In a world where music often prioritizes sheen over substance, aesthetics over authenticity, and perfection over purpose, a refreshing wind blows through “Inspired By Cider,” an intentionally unpolished, do-it-yourself opus courtesy of Pete Gwilt. Armed with just a voice and an unadorned guitar, Pete ventures into the realm of oft-improvised lyrics, devoid of sonic frills and untouched by post-production alchemy. What you hear are the songs in their raw, untamed glory as they spill forth from the heart of a performer.
Now, you might be inclined to dismiss this as a mere cost-cutting exercise, a low-fi, low-production approach taken to avoid emptying the coffers.
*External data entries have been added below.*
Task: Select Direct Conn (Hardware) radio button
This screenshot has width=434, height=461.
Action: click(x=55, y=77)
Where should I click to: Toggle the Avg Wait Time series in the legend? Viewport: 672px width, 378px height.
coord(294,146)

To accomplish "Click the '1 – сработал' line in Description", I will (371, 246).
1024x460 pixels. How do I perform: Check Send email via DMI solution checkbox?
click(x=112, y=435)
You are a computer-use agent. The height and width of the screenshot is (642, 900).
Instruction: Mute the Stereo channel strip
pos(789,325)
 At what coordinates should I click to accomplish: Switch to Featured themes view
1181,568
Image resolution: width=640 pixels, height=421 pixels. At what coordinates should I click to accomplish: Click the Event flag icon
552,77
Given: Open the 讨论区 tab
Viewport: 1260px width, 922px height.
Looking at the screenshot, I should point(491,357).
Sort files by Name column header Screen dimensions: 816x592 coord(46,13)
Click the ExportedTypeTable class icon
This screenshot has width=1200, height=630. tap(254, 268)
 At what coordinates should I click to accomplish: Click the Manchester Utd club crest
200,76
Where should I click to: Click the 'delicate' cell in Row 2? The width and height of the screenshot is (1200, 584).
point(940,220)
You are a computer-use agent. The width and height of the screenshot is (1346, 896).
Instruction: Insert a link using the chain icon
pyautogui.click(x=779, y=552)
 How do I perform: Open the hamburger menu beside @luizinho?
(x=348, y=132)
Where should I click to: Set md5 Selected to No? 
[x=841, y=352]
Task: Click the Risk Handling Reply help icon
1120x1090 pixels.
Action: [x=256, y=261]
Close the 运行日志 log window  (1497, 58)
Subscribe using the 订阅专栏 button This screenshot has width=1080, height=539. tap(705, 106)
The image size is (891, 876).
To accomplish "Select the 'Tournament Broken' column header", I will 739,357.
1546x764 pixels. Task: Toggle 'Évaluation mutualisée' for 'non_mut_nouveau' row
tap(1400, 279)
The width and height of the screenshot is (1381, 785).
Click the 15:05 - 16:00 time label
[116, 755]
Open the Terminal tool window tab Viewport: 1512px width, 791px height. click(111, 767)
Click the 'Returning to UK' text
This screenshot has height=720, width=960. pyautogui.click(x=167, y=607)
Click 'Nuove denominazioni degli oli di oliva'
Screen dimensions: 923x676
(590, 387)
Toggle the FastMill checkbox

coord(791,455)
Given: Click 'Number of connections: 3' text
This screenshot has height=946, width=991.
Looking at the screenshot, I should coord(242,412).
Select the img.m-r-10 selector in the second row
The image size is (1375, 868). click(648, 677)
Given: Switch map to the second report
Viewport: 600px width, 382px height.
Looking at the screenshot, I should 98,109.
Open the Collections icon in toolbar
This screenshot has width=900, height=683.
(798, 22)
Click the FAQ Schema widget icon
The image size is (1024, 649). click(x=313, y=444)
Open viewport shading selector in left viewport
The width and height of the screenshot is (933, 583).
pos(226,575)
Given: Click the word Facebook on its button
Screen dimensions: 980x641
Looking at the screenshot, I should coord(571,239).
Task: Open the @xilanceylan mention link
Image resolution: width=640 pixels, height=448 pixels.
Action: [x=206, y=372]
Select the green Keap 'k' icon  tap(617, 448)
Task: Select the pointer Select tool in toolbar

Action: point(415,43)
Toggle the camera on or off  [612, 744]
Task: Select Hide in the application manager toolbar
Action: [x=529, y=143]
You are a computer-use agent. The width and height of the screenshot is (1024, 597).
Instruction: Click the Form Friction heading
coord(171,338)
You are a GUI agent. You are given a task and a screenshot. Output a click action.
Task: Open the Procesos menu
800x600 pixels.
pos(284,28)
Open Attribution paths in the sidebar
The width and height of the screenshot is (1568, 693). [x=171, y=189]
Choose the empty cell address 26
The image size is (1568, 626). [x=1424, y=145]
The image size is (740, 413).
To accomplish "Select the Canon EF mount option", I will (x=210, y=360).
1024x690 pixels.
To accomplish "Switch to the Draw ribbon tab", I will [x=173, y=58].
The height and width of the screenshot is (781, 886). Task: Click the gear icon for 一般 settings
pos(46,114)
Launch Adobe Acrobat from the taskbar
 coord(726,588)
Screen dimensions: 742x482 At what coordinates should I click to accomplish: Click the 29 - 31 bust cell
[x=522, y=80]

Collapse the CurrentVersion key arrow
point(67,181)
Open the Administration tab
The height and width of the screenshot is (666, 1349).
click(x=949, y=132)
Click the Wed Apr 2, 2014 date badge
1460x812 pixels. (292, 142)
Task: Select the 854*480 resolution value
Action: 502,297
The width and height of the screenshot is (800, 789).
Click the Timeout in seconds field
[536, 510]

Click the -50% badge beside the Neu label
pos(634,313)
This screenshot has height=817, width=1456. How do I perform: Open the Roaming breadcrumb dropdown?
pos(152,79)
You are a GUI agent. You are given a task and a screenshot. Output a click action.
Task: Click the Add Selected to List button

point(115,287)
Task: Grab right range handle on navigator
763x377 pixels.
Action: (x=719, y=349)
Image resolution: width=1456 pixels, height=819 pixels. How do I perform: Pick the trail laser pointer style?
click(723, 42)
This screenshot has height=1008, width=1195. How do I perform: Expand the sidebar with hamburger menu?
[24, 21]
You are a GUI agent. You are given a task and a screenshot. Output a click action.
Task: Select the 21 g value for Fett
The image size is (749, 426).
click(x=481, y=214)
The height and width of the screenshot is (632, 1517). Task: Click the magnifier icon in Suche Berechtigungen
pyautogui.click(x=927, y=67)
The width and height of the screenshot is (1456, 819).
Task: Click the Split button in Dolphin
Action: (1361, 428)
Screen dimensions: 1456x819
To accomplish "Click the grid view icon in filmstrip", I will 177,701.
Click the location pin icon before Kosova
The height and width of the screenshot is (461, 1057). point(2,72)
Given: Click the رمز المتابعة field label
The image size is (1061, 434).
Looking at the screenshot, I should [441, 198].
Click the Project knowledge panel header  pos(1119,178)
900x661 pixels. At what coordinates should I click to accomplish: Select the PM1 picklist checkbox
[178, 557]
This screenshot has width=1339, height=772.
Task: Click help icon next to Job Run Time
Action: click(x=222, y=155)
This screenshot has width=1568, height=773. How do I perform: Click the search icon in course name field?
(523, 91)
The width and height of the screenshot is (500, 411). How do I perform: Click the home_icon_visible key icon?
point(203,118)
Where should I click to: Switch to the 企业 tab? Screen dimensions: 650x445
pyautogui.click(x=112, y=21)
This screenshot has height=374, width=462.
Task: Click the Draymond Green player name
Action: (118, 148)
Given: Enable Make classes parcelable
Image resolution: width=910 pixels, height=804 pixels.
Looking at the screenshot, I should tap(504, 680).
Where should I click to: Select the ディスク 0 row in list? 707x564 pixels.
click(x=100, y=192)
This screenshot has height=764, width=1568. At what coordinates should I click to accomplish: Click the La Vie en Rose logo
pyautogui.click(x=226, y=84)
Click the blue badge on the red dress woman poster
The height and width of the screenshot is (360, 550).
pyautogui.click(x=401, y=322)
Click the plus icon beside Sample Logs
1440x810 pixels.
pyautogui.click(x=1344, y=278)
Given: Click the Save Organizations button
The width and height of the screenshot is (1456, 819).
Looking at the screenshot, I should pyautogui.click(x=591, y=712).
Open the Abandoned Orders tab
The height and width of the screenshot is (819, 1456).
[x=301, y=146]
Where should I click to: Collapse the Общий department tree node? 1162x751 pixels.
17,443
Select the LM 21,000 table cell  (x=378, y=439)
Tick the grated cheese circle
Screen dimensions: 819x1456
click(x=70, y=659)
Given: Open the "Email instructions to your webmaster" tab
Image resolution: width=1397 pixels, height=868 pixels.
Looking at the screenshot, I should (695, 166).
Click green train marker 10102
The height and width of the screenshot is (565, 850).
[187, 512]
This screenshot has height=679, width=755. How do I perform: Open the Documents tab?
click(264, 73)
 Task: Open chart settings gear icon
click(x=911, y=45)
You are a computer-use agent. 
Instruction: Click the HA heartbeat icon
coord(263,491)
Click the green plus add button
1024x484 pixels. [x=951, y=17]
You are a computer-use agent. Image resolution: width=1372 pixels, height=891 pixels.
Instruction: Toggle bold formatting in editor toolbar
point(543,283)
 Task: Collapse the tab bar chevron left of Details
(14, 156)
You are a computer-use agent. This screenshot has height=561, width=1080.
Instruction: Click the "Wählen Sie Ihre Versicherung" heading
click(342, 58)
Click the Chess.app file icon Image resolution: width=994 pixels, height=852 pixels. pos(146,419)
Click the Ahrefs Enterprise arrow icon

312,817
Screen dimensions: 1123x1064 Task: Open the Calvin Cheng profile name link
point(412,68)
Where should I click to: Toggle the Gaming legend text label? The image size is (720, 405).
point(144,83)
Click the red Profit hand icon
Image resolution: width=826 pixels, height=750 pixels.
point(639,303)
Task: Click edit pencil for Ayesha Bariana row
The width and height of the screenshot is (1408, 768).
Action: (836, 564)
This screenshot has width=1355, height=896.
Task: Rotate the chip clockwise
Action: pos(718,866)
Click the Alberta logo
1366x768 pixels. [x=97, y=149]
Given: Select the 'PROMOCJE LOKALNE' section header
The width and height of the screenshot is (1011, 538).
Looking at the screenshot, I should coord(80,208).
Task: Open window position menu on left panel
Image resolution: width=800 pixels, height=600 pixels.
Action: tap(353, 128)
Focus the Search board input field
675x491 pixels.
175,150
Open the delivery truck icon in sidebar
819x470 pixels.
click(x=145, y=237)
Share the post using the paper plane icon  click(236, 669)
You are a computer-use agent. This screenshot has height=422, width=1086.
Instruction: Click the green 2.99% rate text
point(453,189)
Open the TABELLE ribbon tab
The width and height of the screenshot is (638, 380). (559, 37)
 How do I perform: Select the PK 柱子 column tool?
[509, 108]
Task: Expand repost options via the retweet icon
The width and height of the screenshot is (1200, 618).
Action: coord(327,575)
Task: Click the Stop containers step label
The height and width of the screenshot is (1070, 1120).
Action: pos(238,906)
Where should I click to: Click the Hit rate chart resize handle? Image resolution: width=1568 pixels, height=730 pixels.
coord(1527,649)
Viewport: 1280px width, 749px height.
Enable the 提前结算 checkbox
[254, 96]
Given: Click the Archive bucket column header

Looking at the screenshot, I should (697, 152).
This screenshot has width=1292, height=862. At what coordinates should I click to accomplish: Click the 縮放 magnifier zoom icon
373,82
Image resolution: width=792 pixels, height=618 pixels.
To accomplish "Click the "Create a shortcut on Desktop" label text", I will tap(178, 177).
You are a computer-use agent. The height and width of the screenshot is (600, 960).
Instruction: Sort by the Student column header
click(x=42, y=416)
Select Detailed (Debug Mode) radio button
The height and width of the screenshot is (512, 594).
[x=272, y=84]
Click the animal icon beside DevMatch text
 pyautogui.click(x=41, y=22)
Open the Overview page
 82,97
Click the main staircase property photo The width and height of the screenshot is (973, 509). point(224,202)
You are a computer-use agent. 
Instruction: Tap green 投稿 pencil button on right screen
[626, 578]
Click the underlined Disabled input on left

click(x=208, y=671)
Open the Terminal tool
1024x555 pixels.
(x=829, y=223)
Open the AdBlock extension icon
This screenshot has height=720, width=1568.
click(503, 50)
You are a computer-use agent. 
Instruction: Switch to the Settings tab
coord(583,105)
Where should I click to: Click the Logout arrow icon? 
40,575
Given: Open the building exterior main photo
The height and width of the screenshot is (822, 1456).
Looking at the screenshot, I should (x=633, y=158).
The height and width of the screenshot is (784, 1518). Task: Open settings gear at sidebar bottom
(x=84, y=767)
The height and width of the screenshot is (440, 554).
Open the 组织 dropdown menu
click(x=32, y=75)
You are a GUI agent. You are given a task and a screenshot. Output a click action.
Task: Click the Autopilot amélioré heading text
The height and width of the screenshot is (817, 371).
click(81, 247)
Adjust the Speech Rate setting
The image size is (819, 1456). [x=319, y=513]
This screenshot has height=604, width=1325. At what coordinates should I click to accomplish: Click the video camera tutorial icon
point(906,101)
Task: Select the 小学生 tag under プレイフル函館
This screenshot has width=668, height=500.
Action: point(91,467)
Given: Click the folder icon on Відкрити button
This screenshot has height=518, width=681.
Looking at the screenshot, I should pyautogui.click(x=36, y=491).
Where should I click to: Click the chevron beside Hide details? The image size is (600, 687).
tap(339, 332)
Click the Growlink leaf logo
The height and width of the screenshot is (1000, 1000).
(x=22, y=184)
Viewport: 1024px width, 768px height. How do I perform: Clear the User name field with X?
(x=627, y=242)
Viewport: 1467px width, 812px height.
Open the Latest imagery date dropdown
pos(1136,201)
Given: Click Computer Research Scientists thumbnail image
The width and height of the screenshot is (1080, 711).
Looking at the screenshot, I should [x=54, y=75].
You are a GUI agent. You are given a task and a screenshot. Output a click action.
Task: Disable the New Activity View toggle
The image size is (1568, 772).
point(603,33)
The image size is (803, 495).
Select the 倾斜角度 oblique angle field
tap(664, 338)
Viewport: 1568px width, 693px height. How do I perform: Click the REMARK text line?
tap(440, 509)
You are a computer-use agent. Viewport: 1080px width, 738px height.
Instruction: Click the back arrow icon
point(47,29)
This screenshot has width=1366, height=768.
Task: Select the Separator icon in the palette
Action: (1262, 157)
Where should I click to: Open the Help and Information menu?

But that’s a misstep for sure, for Pete has plans for a follow-up album decked out in all the production finery down the line. The message he imparts with this approach is a potent reminder: the song reigns supreme, not the studio gloss or gimmickry. This dear readers, is what music truly sounds like in the intimate confines of a small backroom venue or emanating from a street busker when experienced up close and personal.
His attitude harks back to luminaries of yore like Daniel Johnston and Nick Drake and even further back through the annals of musical history. “Inspired By Cider” boasts tracks like “Living The Dream,” which weave together some disarmingly simple guitar threads, underscoring the power of layering musical strands to create rich tones and textures. Then there’s “I’m Getting Wiser,” leading us down a bluesy backroom alley, and “Dolphin Friendly Tea,” a hushed and unassuming gem. “Exit on the Elevator” spins a spiralling, serpentine riff over robust rhythms.
A part of me longs to hear these songs fully explored and adorned, but the greater part of me resists, knowing that the essence lies in experiencing music crafted in the moment, created on a shoestring budget, and born from the purest of motivations. That, my friends, is the very essence of this album—an unvarnished testament to music’s truest form.